Laut Yang Melukis Kita
Akhirnya kudatangi lagi pantai ini:
di mana kita pernah mengarsir nama
di luas butir-butir pasirnya: waktu adalah ombak
yang menyapu setiap jejak menjadi buih-buih
yang kita titi dengan hati-hati dan tertatih.
Akhirnya kupandang lagi laut ini:
di mana muasal birunya pernah saling kita debatkan
—dari langit yang tinggi itu ataukah matamu yang dalam—apa bedanya?
Bagi jangkauanku yang terlampau pendek,
keduanya toh sama belaka:
tak sampai kucapai,
tak saguh kusentuh.
Akhirnya kuhidu lagi udara beraroma garam ini:
di mana desaunya pernah mencipta riak-riak kecil
pada ombak rambutmu, rinduku tertaut di kusut kasaunya.
Laut adalah imaji yang melukis kita di sebidang puisi:
kau boleh jadi bangkai perahu
yang telah lapuk dipiuh waktu.
Tetapi aku tambang, yang mengikat kencang cinta
pada hati setugur pancang.
2020
Jadikan Aku Penyair yang Kau Cinta
: Adilah Pratiwi
“Tak segala yang ada pada bola matamu,
dapat ditampung kata-kataku, Adila. maka pejamkan matamu,
biarkanlah puisi itu kutulis dengan dawat kecupku!”
kataku dahulu, di suatu sore yang langitnya tersusun dari jingga senja,
yang sempat kuduga sebagai rona rindu kita.
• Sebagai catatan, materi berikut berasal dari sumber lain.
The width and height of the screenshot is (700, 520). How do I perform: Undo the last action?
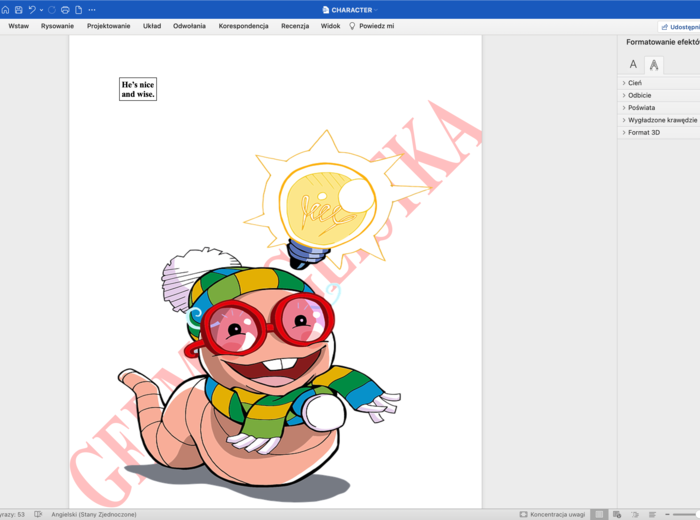31,10
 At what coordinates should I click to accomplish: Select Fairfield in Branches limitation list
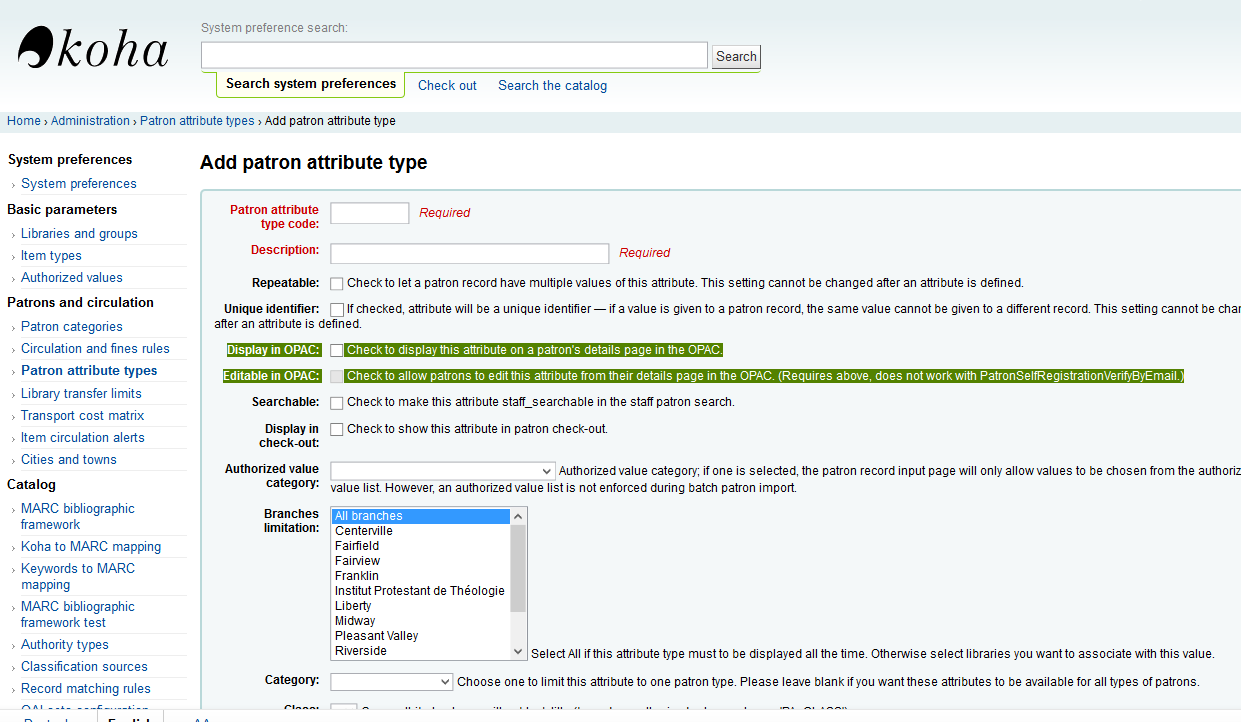tap(357, 546)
Pernah suatu kali kusampaikan pula padamu,
di suatu malam yang langitnya terjalin dari gugus gemintang,
yang pernah kuduga sebagai kilau cinta kita.
“Hidup ini makin menyerupai labirin, Adila.
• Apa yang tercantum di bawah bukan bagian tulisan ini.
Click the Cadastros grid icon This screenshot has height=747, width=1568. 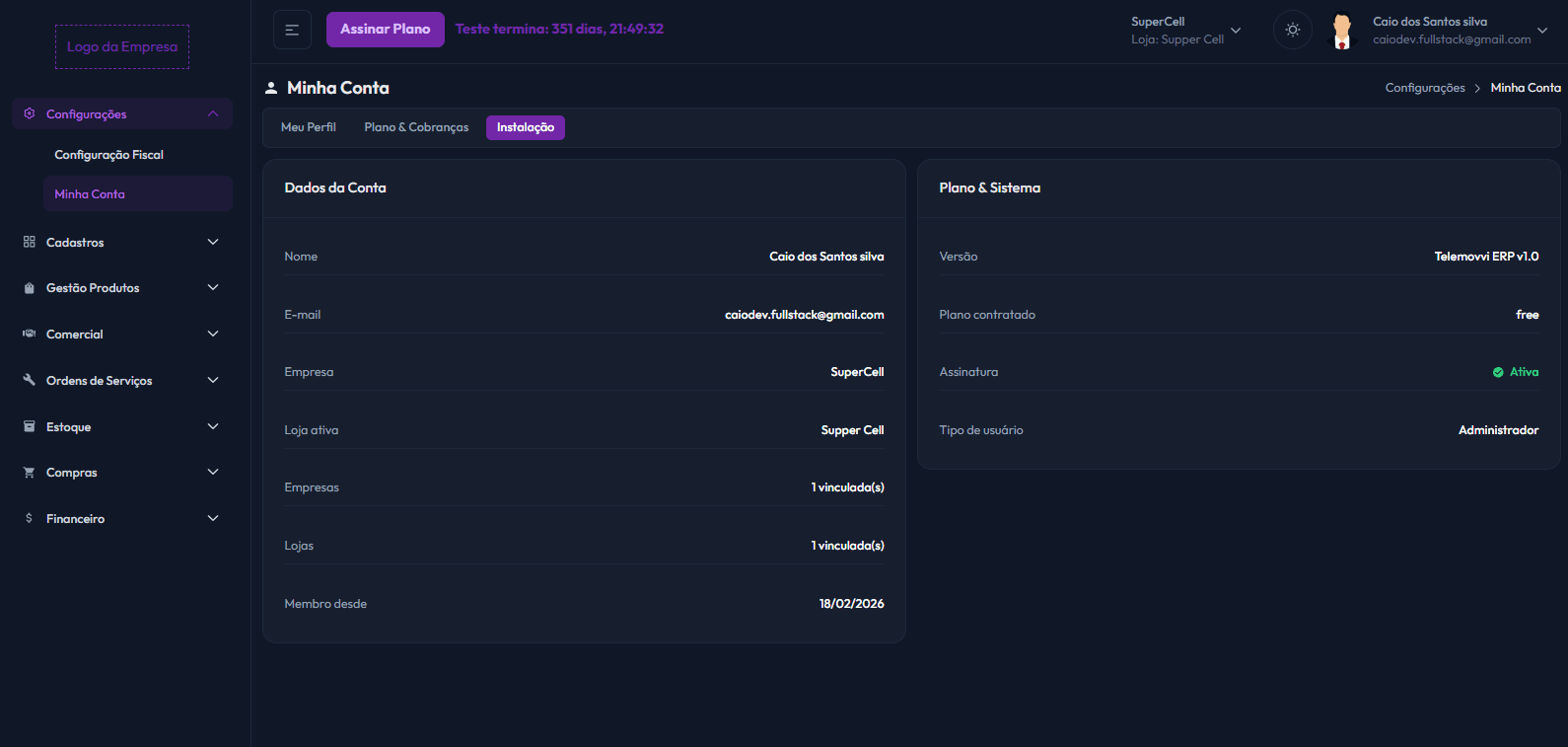pyautogui.click(x=30, y=242)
setiap jalur-jalur berkelok di dalamnya
mengantarku ke ruang-ruang yang setiap sudut dindingnya,
terpajang berbingkai senyummu!”
Tetapi begitulah kau, tak mau percaya kata-kata
dari mulut siapa saja yang kau anggap sebagai penyair.
“Tapi aku bukan penyair, Adila! Belum bisa disebut penyair.
Aku hanyalah pesakitan yang kerap menulis derita,
lewat deret derit kata-kata.”
Derita itu, kau tahu? ditanam oleh rindu,
sekian waktu sudah ia terpendam di gembur dadaku.
Dengan deras jarak, ia disiram.
Dengan rentang waktu, ia dipupuk.
Ia tumbuh jadi sebatang pohon,
akarnya jadi umbi yang tambun,
makanan pokokku sehari-hari.
Kemari, o, kemarilah, Adilaku!
Jangan biarkan rindu ini terus membuatku jadi pesakitan
yang hanya gemar menulis derita
lewat sederet derit kata-kata.
Kemari, o, kemarilah, Adilaku!
Jadikan aku penyair yang kau cinta,
walau masih sukar kau percaya
kata-katanya.
2020
Jika Cinta Adalah Perjalanan Hidup
Apa yang lebih gemar kita ulang-ulang saban hari,
selain percakapan-percakapan
tentang pertemuan tak sengaja
dan cinta yang jatuh seketika itu juga,
bagai serbuk sari pada suatu putik bunga
yang membuahkan rindu,
tak kenal jemu kita petik setiap waktu.
Apa yang lebih senang kita perbincangkan kembali
selain hari-hari yang t’lah lewat
dan tercatat di masing-masing ingatan kita
sebagai sebuah sejarah
di mana kenangan-kenangan istirah.
Sayangku, jika cinta adalah bagian dari perjalanan hidup,
bolehkah kujalani seluruh bagian hidupku
untuk sepenuhnya mencintaimu?
2020
Setangkup Selimut dan Setungku Api
Aku tubuh yang pernah terbelah dan tercacah.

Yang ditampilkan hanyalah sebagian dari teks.